◆ **Exercise objective**
Pick up the article on the Spanish series The Invisible Girl after its final sentence and carry it further.

- Spanish: La chica invisible
- Genre: Drama thriller
- Created by: Tito López Amado; Aritz Moreno;
- Based on: La chica invisible by Blue Jeans
- Starring: Zoe Stein; Daniel Grao;
- Country of origin: Spain
- Original language: Spanish
- No. of seasons: 1
- No. of episodes: 8

Original release
- Network: Disney+
- Release: February 15, 2023

= The Invisible Girl (TV series) =

Spanish television series

The Invisible Girl (La chica invisible) is a Spanish mystery thriller television series based on La chica invisible, the first installment of young adult book trilogy by Blue Jeans. It stars Zoe Stein and Daniel Grao. The series premiered on Disney+ on 15 February 2023.

◆ **Data excerpt**
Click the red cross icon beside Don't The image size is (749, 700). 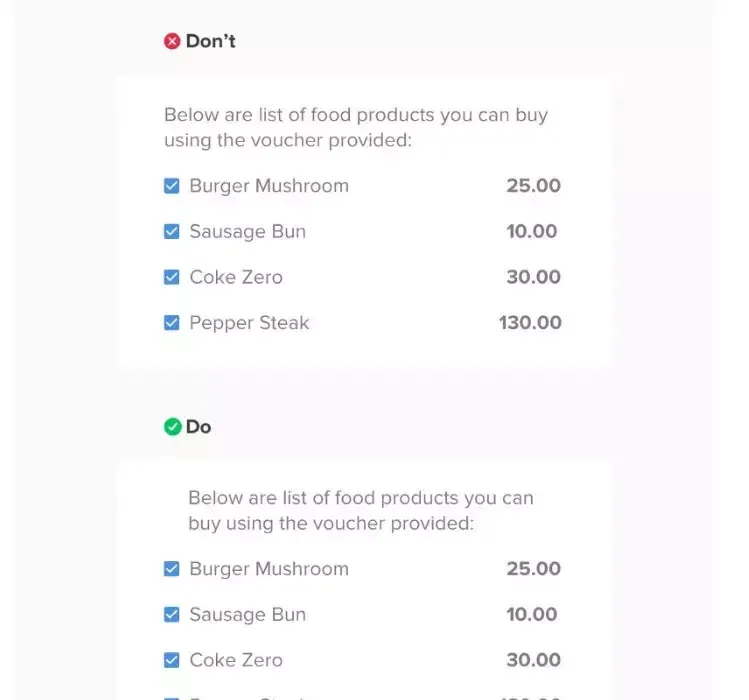click(x=172, y=42)
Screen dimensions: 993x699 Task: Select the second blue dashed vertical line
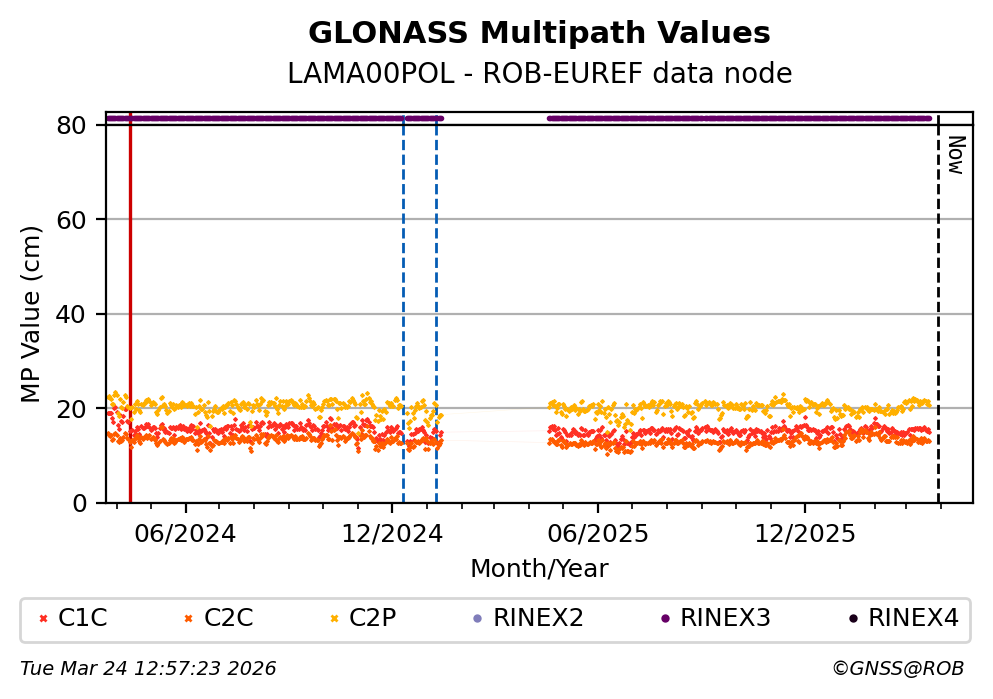click(x=436, y=300)
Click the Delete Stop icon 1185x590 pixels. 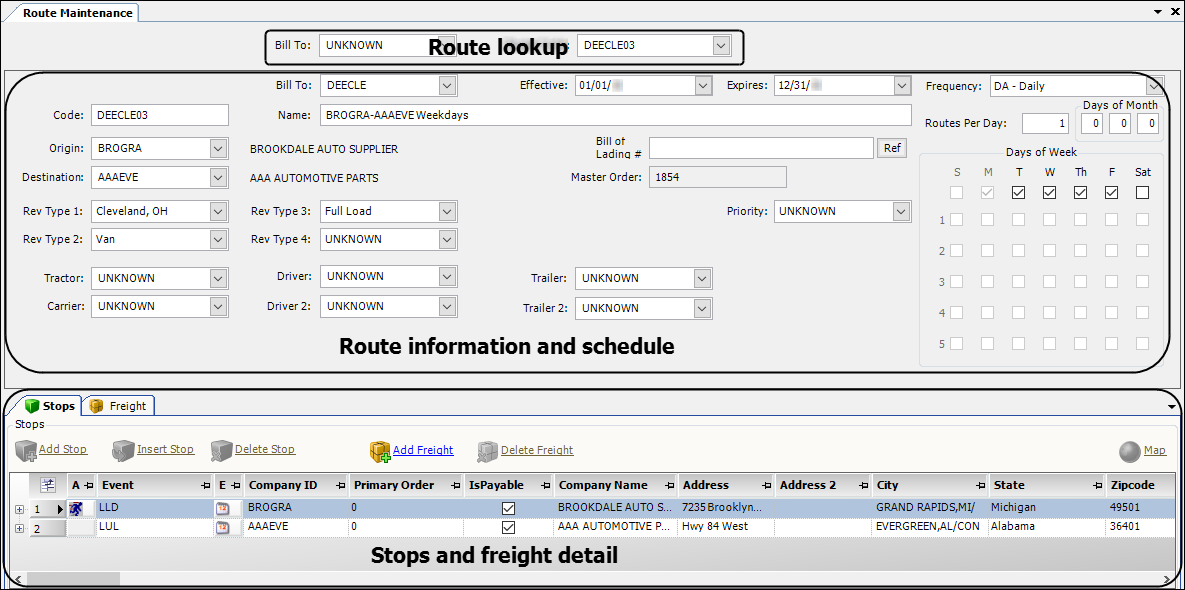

◆ **Written response**
== Premise ==
Set in the fictional sleepy Andalusian village of 'Cárdena', the plot follows a daughter and her father, both involved in the investigation pertaining the murder of a teenage girl.

== Production ==
The series is based on the novel by Blue Jeans and its writing team includes Carmen López-Areal, Marina Efron, Antonio Hernández Centeno, Ramón Tarrés, and Ian de la Rosa. Tito López Amado and Aritz Moreno took over direction duties. Produced by Morena Films, the series was primarily shot in Carmona, although some footage was filmed in El Viso del Alcor and Gerena.

== Release ==
Beta Film has international distribution rights except North America, Latin America, Asia-Pacific and Iberia. The Invisible Girl received a pre-screening at Carmona's Teatro Cerezo. The 8-episode season was released in Spain on Disney+ on 15 February 2023.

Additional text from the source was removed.